Ma quali sono le differenze con la depressione materna? Nel caso dei padri emergono soprattutto «senso di colpa, vergogna, ansia, depressione e anche un certo grado di rabbia, aggressività, violenza»; i sintomi vanno dalla «perdita del sonno e della qualità del sonno, oltre a dolori vari, che si associano all’ansia o a problemi comportamentali, alla dipendenza da sostanze o videogiochi o palestra o gioco d’azzardo, fino a dipendenze sessuali».

I fattori di rischio? «Giovane età dei genitori, basso reddito familiare, instabilità finanziaria, background sociale e culturale. La ripartizione dei ruoli nei Paesi a basso reddito risulta essere protettiva, succede il contrario nei Paesi a reddito alto», dove si verifica uno «scarso supporto sociale percepito, anche della rete familiare, amicale e istituzionale».

Come prevenire la depressione perinatale paterna?

«Occorrono interventi di prevenzione precoci e rivolti a tutto il nucleo familiare. Un intervento sulla coppia rende più stabili i due e sarebbe auspicabile già in ostetricia.
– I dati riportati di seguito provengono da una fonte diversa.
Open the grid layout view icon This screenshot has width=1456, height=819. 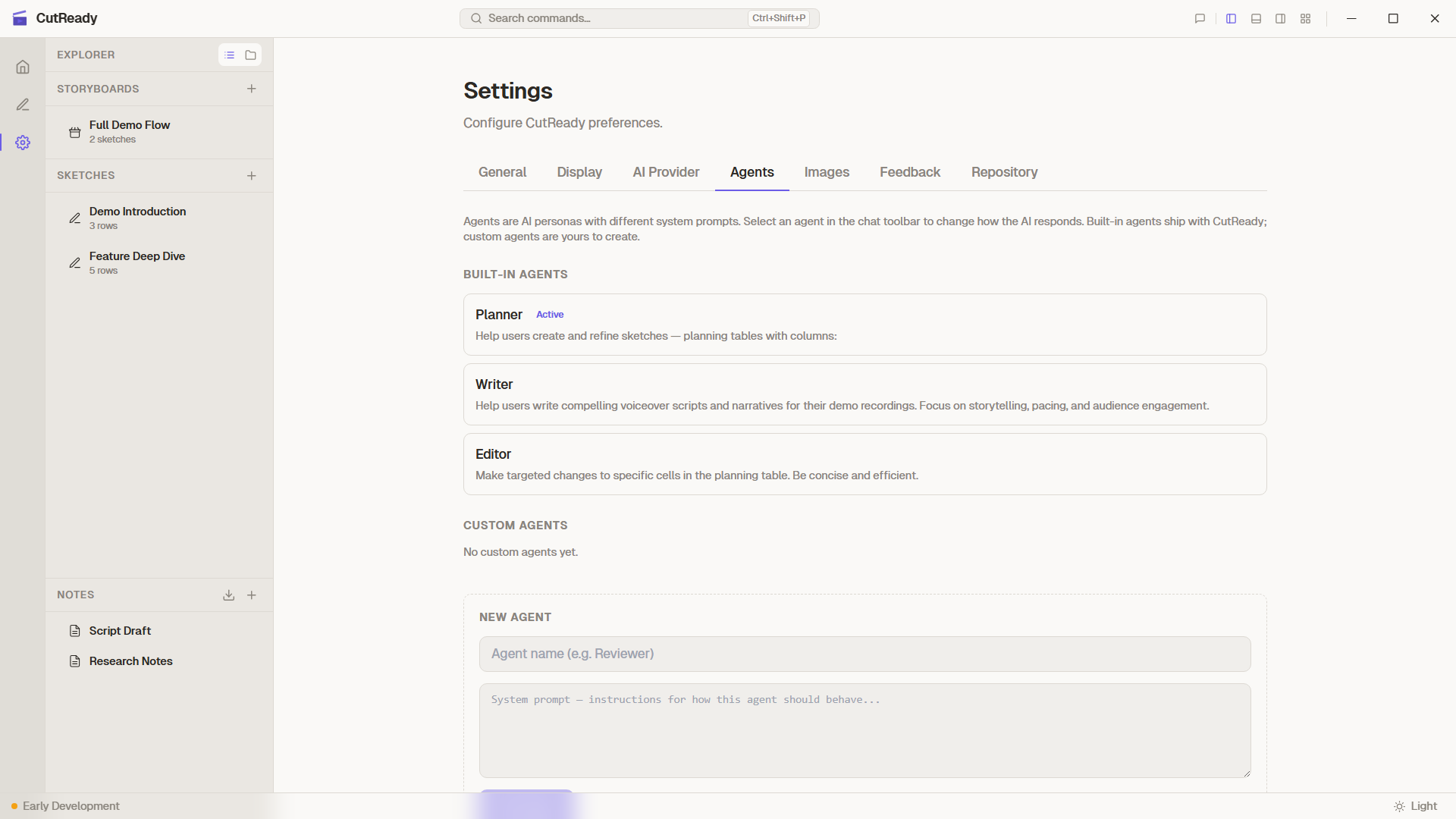1305,18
Il carattere sfuggente degli uomini tende a non far intercettare la domanda». Restano auspicabili anche «incontri fra padri per dare voce al “padre fra i padri” e semplificare la partecipazione». Nel Regno Unito è prassi «unire mindfullness a educazione alla genitorialità», mentre negli Stati Uniti si è riscontrato che la pratica dell’home visiting, ovvero di «far entrare specialisti all’interno delle famiglie, riduce i tassi di depressione o fa registrare miglioramenti», grazie a un esame dell’intero nucleo familiare.

Sarebbero auspicabili «programmi di psicoeducazione: fornire un libretto non ha la stessa efficacia di un gruppo in cui tutti partecipano. In Italia alcuni medici curanti entro i 90 giorni dalla nascita riuscivano a trasmettere un questionario ai genitori, consentendo una presa in carico e una vicinanza. Ma i padri non hanno poi frequentato la terapia psicologica, per paura dello stigma sociale».